• **DATA**:
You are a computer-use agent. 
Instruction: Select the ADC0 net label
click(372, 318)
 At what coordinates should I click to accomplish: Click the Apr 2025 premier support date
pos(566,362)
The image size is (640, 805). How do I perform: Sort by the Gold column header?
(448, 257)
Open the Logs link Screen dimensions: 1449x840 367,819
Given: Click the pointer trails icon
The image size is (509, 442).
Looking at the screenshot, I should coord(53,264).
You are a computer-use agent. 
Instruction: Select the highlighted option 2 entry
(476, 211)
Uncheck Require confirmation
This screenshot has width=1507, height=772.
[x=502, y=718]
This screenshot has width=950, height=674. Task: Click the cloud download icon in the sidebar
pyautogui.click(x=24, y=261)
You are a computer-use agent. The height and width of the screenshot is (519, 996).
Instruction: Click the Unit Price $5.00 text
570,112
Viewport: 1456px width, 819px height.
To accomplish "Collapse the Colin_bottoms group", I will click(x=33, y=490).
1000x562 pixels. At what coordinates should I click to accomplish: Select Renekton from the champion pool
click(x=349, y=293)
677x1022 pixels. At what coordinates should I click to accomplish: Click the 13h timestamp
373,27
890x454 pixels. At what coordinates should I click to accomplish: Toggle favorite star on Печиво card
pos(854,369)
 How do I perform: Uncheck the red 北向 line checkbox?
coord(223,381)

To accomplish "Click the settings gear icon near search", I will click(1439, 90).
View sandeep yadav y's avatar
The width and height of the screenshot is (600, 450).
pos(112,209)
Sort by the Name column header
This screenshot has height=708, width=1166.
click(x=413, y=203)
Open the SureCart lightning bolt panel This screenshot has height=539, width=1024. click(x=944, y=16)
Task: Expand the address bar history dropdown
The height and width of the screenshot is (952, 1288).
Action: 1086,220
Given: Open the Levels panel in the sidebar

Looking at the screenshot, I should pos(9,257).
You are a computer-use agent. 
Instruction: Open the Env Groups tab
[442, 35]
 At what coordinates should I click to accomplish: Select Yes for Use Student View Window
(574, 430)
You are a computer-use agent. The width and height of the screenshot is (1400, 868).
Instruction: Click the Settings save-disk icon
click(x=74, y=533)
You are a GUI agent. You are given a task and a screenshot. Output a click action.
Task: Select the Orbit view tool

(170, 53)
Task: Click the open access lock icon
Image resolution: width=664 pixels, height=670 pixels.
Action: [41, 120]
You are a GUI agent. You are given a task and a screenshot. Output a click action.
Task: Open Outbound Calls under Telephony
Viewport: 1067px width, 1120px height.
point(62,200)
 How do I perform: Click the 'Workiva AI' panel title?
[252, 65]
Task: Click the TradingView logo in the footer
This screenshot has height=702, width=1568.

• **EXERCISE**: Recast the entry lines from the line with "How do I perform: Uncheck" to the line with "Open the SureCart" as a Markdown table with the columns Row and Entry Line, omitting blank lines.

• **OUTPUT OF THE EXERCISE**:
| Row | Entry Line |
|---|---|
| 1 |  How do I perform: Uncheck the red 北向 line checkbox? |
| 2 | coord(223,381) |
| 3 | To accomplish "Click the settings gear icon near search", I will click(1439, 90). |
| 4 | View sandeep yadav y's avatar |
| 5 | The width and height of the screenshot is (600, 450). |
| 6 | pos(112,209) |
| 7 | Sort by the Name column header |
| 8 | This screenshot has height=708, width=1166. |
| 9 | click(x=413, y=203) |
| 10 | Open the SureCart lightning bolt panel This screenshot has height=539, width=1024. click(x=944, y=16) |